:: Compito 1 ::
Indica se ciascuna affermazione concorda con l'estratto sulla legge elettorale, rispondendo sì o no e citando le parole decisive: (a) la legge elettorale si basa per due terzi sul sistema proporzionale; (b) molti parlano ancora di primarie; (c) in Spagna, dopo il secondo voto, i socialisti hanno formato un Governo di maggioranza.
:: Compito 2 ::
Per favore, indica la data del voto politico di cui tratta l'estratto sulla legge elettorale.

:: Estratto fornito ::
Che c’entra il paracadute con il territorio?

Elettoralmente parlando, niente, essendo il primo l’esatto opposto del secondo. Prima che qualcuno pensi che io stia vaneggiando, cerco di spiegarmi. Il tema è il voto politico del 4 marzo prossimo, e la legge elettorale con cui si va alle urne. Una legge per i due terzi basata sul sistema proporzionale, e per il restante terzo sui collegi uninominali. Questo terzo è bastato a far asserire – ad alcuni promotori e facitori della legge in questione che avrebbe esaltato il legame dei candidati con il territorio e quindi con gli elettori. In teoria.

In pratica, i segretari dei partiti in lizza (che per molti osservatori delle cose politiche italiane sono ormai dei veri e propri proprietari dei partiti che capeggiano), consapevoli che il sistema elettorale messo in piedi in realtà avrà come esito la nonvittoria di ogni schieramento in campo, si sono dati da fare a decidere candidature (chi parla più di primarie? Nessuno…) per comporre le liste in modo tale che ne risultino gruppi parlamentari omogenei alla linea prevalente nei partiti stessi. E qui entra in scena il “paracadute”, con il candidato scelto dal segretario-proprietario che viene fatto correre in un collegio considerato sicuro per il suo esito numerico.

Con buona pace del legame di quello stesso candidato con il territorio in cui si presenta. Certo, il prescelto non nasconde imbarazzo nel trovarsi a chiedere voti a cittadini di cui sa poco o nulla; ed escono fuori giustificazioni a dir poco esilaranti, del tipo: “Conosco bene questo posto, da tempo ci vengo a fare le vacanze”. Ma tant’è: l’importante non è vincere, altrimenti si sarebbe fatta una legge elettorale differente, tesa a garantire che il 5 di marzo ci fosse una maggioranza per governare.

L’importante sembra invece – stando all’essenza del meccanismo costruito consolidare gli equilibri politici esistenti, perpetuando il potere di chi, nei singoli partiti, gestisce il potere. Un esito, dunque, che sembra già scritto, con il Capo dello Stato che non avrà un compito facile, a urne chiuse, nella ricerca di una soluzione per dare un Governo al Paese. E già in molti, capi partito compresi, non escludono un ritorno al voto. In Spagna è successo; e dopo il secondo voto, praticamente uguale al primo, e dopo oltre 300 giorni di trattative, i conservatori hanno dato vita a un Governo di minoranza con l’astensione dei socialisti. Non il massimo, se si mira alla stabilità.

:: Materiale fornito ::
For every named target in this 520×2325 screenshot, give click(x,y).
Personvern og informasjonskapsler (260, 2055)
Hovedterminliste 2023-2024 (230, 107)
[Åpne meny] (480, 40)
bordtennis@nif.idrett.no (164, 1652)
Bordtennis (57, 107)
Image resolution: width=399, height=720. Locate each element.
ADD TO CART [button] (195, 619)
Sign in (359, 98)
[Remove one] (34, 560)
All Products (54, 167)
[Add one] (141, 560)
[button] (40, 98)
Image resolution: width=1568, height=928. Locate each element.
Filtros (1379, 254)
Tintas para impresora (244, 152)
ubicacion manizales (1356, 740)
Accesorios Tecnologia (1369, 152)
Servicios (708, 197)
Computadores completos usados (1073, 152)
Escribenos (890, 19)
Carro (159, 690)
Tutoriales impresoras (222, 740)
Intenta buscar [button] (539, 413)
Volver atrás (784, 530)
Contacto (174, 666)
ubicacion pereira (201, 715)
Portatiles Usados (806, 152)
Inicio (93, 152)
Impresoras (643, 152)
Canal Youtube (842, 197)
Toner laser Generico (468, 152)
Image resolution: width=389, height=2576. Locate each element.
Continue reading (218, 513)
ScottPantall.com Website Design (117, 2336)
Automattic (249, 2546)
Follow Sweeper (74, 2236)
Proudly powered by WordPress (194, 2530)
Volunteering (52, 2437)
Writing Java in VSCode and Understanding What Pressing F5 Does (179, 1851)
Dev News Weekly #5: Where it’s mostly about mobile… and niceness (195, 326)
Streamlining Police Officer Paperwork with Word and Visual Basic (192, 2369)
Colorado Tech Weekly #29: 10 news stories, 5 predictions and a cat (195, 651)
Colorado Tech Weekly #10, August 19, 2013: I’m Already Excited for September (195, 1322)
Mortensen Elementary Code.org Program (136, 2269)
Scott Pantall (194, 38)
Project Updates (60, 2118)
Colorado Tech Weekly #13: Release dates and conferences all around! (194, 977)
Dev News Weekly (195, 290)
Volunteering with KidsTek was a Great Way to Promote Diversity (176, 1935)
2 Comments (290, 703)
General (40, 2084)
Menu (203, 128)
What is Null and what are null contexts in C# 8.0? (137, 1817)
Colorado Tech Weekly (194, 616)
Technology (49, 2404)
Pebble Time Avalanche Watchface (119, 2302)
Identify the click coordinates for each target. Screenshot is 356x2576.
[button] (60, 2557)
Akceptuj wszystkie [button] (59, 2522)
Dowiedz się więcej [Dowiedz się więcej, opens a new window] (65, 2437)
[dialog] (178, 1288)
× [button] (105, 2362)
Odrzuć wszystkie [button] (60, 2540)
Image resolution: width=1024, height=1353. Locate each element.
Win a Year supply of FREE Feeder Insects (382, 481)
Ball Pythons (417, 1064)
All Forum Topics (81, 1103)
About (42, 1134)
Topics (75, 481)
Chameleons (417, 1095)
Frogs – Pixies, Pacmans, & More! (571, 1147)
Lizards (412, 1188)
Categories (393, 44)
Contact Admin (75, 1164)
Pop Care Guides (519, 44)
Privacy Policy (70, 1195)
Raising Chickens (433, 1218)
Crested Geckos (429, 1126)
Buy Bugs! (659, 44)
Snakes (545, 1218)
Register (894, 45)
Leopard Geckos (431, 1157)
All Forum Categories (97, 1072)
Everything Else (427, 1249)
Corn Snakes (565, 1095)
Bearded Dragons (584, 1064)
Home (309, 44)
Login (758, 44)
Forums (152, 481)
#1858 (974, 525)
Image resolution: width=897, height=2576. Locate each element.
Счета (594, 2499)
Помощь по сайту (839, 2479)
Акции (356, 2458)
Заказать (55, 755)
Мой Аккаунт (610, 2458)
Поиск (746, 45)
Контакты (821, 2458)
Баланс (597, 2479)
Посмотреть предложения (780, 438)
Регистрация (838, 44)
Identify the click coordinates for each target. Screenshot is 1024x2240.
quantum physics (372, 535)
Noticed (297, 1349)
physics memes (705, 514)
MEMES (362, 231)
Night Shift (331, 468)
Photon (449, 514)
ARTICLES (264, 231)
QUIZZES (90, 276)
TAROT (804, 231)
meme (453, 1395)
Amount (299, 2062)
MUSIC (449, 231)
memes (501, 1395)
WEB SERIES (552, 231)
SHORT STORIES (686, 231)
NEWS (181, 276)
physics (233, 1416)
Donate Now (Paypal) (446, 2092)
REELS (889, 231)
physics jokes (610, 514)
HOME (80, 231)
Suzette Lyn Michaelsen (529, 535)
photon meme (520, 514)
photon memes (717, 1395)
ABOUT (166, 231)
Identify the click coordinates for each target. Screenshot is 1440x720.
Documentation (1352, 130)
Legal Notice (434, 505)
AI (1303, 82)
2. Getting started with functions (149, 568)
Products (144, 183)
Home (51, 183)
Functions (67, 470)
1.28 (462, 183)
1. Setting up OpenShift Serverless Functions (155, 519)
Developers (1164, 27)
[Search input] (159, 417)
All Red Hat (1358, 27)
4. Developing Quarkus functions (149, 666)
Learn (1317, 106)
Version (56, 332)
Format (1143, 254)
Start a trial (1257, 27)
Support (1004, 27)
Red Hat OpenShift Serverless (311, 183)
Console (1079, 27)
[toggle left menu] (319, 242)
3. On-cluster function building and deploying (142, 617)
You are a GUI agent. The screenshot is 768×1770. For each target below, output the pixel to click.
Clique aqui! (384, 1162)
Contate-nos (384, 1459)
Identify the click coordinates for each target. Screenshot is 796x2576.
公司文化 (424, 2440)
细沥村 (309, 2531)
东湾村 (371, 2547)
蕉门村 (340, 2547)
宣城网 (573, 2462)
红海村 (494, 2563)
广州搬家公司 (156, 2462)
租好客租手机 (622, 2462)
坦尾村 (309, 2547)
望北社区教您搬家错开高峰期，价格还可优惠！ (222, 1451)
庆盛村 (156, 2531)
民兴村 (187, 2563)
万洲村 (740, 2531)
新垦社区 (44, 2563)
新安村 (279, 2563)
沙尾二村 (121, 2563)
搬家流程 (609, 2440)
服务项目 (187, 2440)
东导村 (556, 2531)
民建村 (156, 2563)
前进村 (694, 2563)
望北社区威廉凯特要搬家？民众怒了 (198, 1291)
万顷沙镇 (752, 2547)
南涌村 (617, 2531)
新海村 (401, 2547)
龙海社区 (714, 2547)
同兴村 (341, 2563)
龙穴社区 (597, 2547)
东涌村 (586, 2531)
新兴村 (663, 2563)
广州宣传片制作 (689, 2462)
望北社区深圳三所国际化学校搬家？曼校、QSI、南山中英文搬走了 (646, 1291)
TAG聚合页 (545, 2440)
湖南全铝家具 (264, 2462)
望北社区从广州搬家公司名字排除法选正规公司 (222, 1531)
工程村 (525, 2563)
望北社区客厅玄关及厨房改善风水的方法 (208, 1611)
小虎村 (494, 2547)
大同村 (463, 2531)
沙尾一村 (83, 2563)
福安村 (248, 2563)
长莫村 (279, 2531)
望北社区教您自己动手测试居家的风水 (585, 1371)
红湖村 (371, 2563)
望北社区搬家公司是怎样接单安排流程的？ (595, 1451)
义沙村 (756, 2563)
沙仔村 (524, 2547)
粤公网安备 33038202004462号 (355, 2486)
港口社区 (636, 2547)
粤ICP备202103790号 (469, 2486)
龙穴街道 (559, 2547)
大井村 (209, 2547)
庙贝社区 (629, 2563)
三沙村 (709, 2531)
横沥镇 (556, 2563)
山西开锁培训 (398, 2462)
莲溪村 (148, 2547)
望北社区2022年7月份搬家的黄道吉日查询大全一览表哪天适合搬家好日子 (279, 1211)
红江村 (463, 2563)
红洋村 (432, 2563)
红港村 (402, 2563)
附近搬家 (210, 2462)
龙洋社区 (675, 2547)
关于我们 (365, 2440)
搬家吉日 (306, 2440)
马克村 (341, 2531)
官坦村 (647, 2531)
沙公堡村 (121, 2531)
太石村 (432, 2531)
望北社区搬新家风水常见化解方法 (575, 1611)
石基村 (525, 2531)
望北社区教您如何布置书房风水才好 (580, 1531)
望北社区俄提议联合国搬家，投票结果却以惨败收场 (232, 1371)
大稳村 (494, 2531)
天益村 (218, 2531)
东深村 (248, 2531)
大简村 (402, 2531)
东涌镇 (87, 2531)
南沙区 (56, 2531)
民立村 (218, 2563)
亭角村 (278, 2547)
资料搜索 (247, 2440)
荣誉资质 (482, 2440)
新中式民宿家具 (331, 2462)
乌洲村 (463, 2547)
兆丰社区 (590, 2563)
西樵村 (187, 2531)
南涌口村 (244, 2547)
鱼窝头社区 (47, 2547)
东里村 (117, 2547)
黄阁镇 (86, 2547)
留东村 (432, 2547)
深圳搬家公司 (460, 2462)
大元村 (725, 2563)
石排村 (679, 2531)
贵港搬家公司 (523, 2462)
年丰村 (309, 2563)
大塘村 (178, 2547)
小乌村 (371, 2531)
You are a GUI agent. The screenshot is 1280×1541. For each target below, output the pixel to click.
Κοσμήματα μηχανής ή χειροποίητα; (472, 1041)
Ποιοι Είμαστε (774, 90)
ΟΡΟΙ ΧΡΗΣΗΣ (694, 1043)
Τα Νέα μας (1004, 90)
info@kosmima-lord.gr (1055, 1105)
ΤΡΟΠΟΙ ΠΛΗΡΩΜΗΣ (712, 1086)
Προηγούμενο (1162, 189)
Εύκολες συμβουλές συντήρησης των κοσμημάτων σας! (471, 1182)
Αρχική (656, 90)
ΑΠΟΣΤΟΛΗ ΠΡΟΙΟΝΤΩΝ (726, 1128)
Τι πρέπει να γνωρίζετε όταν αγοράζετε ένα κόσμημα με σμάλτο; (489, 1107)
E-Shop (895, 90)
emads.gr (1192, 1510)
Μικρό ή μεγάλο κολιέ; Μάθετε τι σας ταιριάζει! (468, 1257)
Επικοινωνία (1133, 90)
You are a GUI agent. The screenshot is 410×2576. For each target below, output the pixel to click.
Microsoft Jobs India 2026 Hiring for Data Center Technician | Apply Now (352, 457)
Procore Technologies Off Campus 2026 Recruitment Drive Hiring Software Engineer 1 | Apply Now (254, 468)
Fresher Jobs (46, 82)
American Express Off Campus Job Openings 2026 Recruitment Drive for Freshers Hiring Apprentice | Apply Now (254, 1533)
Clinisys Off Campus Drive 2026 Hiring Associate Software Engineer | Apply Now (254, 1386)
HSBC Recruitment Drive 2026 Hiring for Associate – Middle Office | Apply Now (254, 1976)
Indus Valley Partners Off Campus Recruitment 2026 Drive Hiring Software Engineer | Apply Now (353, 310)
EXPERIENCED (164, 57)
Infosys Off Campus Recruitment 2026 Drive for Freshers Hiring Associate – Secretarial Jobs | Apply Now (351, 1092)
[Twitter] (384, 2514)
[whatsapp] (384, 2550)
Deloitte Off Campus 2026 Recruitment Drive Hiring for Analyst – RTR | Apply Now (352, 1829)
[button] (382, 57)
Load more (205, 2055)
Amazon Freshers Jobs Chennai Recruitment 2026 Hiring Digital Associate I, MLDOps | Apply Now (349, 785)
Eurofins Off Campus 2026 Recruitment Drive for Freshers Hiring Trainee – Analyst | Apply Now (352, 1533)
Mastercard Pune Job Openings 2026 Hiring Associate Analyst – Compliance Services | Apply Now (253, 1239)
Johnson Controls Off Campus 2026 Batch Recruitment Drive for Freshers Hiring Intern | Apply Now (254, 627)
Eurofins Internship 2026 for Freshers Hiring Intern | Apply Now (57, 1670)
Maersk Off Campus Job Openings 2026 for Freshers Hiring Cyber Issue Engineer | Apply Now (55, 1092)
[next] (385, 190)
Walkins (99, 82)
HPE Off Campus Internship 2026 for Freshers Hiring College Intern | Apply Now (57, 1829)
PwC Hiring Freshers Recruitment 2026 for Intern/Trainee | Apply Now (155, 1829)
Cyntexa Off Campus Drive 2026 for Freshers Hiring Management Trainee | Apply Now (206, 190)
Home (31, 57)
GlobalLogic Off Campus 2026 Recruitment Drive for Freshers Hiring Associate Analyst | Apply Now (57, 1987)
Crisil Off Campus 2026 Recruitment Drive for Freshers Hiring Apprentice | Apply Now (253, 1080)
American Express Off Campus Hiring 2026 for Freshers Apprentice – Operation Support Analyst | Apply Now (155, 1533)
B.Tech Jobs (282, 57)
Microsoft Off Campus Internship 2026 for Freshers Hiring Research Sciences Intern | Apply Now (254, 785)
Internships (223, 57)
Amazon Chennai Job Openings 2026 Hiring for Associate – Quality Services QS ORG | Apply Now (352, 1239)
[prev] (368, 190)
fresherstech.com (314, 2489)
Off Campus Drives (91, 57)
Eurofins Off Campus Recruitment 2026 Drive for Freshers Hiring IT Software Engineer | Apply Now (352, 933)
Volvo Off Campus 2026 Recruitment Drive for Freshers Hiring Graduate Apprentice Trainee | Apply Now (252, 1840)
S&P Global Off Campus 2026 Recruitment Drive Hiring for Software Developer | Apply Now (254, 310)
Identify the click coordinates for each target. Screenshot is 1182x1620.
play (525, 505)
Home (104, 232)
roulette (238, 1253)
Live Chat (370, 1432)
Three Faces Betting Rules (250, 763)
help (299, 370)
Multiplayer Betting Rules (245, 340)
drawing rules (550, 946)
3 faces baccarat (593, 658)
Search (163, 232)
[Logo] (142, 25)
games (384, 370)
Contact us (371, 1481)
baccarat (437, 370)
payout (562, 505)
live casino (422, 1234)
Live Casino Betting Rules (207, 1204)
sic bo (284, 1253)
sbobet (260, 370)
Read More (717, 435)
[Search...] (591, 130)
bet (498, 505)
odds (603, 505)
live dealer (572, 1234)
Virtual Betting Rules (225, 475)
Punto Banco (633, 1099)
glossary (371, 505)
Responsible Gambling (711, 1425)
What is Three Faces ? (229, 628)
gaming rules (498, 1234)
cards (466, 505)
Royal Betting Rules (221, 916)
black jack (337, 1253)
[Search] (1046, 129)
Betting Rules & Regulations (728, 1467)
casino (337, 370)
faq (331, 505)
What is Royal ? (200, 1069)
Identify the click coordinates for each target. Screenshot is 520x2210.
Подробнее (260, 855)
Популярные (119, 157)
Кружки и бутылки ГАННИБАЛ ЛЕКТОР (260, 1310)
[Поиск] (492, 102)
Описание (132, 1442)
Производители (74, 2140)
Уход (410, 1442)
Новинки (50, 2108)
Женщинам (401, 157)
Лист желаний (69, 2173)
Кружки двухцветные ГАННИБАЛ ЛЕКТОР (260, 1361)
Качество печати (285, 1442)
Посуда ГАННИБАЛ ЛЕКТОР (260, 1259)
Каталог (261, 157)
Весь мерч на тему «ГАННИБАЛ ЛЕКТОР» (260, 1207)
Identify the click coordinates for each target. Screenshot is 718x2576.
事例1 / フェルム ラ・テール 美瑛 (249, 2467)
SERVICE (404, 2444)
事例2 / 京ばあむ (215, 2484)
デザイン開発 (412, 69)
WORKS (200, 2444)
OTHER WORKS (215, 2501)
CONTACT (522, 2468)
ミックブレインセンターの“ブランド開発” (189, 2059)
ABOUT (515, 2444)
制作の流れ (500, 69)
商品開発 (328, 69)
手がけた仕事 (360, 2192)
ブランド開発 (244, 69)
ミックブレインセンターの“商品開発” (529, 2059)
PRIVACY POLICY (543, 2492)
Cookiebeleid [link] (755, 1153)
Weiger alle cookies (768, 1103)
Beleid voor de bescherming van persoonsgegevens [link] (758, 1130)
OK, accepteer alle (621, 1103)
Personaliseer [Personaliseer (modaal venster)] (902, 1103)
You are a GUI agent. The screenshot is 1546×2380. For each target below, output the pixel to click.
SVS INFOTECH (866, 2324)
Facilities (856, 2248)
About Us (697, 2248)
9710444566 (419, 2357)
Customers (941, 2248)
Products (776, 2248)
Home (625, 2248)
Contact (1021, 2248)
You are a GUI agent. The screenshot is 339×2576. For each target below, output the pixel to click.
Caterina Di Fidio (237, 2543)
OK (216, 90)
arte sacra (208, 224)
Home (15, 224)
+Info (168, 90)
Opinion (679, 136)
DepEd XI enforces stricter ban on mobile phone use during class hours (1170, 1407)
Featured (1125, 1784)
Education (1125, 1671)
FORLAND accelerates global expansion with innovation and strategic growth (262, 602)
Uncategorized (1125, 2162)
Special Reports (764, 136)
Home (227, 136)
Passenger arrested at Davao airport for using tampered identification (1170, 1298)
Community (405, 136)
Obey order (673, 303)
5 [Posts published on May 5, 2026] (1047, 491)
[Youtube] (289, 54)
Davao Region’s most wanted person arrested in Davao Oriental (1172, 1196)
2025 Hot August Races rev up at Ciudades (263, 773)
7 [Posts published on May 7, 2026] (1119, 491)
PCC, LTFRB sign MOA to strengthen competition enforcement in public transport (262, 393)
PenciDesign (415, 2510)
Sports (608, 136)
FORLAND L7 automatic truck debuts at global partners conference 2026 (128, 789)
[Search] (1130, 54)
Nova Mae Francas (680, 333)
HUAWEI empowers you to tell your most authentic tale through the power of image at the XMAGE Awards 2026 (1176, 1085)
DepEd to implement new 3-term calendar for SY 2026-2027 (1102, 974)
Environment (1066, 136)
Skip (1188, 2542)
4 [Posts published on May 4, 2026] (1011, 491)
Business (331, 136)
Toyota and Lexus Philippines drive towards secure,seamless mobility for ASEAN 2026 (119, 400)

:: Spazio risposta 1 ::
(a) Sì: «Una legge per i due terzi basata sul sistema proporzionale»
(b) No: «chi parla più di primarie? Nessuno…»
(c) No: «i conservatori hanno dato vita a un Governo di minoranza con l’astensione dei socialisti»

:: Spazio risposta 2 ::
Il 4 marzo.